EXERCISE REQUIREMENTS = Beginning at the top of the listing, repeat each line exactly until the line with "[Deel op Facebook] (610, 752)" has been repeated too.

AVAILABLE DATA =
%%

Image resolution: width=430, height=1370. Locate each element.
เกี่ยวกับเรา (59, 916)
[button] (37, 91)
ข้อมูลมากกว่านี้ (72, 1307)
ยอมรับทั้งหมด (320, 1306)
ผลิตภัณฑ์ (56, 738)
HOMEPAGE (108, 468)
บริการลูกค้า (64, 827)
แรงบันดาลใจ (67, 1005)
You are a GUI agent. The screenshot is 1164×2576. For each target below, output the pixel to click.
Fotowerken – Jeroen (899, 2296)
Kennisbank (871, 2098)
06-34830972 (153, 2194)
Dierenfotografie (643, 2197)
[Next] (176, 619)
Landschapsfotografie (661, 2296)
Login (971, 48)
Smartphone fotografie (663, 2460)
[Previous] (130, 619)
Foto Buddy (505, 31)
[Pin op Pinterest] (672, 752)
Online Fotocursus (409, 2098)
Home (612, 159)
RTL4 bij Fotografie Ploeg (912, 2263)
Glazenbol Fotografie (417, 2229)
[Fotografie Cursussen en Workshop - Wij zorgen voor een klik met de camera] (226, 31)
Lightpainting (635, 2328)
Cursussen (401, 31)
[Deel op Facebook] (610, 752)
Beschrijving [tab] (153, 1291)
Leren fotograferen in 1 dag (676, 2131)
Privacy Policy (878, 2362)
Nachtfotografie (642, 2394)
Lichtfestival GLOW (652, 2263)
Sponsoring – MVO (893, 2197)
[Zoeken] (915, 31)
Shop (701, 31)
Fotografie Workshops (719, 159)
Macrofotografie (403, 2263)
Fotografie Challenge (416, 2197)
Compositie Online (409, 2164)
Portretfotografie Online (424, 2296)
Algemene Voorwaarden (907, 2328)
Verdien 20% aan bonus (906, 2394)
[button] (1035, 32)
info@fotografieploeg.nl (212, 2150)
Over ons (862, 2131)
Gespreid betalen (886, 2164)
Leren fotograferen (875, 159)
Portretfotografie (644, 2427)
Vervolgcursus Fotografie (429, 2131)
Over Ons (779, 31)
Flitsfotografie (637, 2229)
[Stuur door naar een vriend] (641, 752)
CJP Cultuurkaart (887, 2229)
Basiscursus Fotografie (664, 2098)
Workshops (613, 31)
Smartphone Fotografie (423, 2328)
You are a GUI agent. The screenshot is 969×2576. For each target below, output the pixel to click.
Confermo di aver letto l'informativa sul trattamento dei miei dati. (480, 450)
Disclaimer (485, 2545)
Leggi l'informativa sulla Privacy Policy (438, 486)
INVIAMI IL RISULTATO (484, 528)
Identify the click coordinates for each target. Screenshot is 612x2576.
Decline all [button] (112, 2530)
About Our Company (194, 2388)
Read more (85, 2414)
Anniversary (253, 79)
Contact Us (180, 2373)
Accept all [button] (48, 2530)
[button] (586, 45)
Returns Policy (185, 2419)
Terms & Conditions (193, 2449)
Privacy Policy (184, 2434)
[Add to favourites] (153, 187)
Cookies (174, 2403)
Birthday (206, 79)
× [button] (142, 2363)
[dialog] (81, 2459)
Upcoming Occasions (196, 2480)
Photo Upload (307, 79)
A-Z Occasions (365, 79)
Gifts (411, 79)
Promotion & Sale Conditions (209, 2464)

%%

THE COMPLETED TASK =
Image resolution: width=430, height=1370. Locate each element.
เกี่ยวกับเรา (59, 916)
[button] (37, 91)
ข้อมูลมากกว่านี้ (72, 1307)
ยอมรับทั้งหมด (320, 1306)
ผลิตภัณฑ์ (56, 738)
HOMEPAGE (108, 468)
บริการลูกค้า (64, 827)
แรงบันดาลใจ (67, 1005)
You are a GUI agent. The screenshot is 1164×2576. For each target below, output the pixel to click.
Fotowerken – Jeroen (899, 2296)
Kennisbank (871, 2098)
06-34830972 (153, 2194)
Dierenfotografie (643, 2197)
[Next] (176, 619)
Landschapsfotografie (661, 2296)
Login (971, 48)
Smartphone fotografie (663, 2460)
[Previous] (130, 619)
Foto Buddy (505, 31)
[Pin op Pinterest] (672, 752)
Online Fotocursus (409, 2098)
Home (612, 159)
RTL4 bij Fotografie Ploeg (912, 2263)
Glazenbol Fotografie (417, 2229)
[Fotografie Cursussen en Workshop - Wij zorgen voor een klik met de camera] (226, 31)
Lightpainting (635, 2328)
Cursussen (401, 31)
[Deel op Facebook] (610, 752)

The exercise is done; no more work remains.